─── Article

Re: Heartbeat of TaskManager with id container

xiangyu feng Sat, 05 Aug 2023 05:28:05 -0700

Hi Nagireddy,

I'm not particularly familiar with StreamingFileSink but I checked with the
implementation of HadoopFsCommitter. AFAIK, when committing files to HDFS
the committer will check if the temp file exist in the first place.
[image: image.png]


In your case, could u check why the committing temp file not exist on
HDFS? Were these files deleted by mistake? I searched some information,
this error may be due to the small file merge will merge the file that is
being written. You can disable small file merge when writing files.

Hope this helps.

──────
─── Task material

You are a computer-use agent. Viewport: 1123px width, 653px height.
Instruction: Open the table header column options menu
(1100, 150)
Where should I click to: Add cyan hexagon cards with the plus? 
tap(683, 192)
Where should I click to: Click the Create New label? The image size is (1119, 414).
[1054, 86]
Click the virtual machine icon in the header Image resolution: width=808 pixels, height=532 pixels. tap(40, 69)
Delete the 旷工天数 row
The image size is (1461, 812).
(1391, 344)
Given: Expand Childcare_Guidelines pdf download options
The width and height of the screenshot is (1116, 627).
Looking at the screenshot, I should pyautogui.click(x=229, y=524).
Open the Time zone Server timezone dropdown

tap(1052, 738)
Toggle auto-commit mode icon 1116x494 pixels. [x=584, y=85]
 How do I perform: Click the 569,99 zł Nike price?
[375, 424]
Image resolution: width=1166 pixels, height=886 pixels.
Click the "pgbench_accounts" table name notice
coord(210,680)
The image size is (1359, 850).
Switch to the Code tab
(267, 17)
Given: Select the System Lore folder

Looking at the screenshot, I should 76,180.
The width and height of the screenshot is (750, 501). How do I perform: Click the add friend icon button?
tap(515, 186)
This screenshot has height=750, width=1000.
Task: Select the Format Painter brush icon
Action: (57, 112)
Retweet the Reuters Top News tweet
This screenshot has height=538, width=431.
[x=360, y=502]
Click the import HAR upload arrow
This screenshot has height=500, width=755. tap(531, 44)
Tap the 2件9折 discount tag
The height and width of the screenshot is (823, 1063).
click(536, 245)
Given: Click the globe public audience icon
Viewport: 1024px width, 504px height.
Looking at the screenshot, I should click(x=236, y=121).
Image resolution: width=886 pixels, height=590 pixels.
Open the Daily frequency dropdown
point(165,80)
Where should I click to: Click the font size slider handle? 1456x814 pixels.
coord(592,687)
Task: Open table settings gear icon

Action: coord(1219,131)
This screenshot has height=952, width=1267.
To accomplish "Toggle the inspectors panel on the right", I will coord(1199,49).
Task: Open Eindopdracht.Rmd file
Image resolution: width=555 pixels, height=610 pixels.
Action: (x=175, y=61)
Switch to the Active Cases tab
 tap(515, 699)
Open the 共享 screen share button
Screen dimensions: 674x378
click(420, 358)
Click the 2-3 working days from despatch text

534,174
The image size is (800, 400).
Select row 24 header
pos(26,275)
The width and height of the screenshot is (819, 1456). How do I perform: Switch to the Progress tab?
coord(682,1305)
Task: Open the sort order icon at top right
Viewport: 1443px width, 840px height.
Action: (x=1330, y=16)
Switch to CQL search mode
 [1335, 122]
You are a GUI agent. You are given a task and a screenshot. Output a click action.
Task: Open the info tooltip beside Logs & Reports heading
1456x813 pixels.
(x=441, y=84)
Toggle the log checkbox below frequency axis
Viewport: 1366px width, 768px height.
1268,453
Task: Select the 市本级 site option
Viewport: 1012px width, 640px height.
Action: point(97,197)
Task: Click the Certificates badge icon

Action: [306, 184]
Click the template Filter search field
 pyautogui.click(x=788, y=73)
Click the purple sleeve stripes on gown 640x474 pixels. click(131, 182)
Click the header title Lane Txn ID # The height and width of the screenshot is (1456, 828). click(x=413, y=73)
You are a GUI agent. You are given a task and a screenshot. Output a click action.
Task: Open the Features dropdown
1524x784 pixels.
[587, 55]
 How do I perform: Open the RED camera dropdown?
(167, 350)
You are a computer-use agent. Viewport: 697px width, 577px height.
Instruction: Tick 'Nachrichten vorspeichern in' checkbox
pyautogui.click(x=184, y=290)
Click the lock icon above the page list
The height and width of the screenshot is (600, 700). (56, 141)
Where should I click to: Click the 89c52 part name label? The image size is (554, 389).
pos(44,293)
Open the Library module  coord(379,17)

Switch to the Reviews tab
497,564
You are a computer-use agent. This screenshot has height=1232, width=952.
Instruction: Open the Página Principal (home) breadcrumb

──────

§ **Goals**:
• A. Write out the part of the forum reply starting at "I'm not particularly" and ending at "Hope this helps.", word for word.
• B. Extract the lines of the entries starting at the first line of the entries and ending at the line that contains "Toggle auto-commit mode". Include both of those lines and reproduce every line unchanged.

§ **Solutions by task**:
• A.
I'm not particularly familiar with StreamingFileSink but I checked with the
implementation of HadoopFsCommitter. AFAIK, when committing files to HDFS
the committer will check if the temp file exist in the first place.
[image: image.png]


In your case, could u check why the committing temp file not exist on
HDFS? Were these files deleted by mistake? I searched some information,
this error may be due to the small file merge will merge the file that is
being written. You can disable small file merge when writing files.

Hope this helps.

• B.
You are a computer-use agent. Viewport: 1123px width, 653px height.
Instruction: Open the table header column options menu
(1100, 150)
Where should I click to: Add cyan hexagon cards with the plus? 
tap(683, 192)
Where should I click to: Click the Create New label? The image size is (1119, 414).
[1054, 86]
Click the virtual machine icon in the header Image resolution: width=808 pixels, height=532 pixels. tap(40, 69)
Delete the 旷工天数 row
The image size is (1461, 812).
(1391, 344)
Given: Expand Childcare_Guidelines pdf download options
The width and height of the screenshot is (1116, 627).
Looking at the screenshot, I should pyautogui.click(x=229, y=524).
Open the Time zone Server timezone dropdown

tap(1052, 738)
Toggle auto-commit mode icon 1116x494 pixels. [x=584, y=85]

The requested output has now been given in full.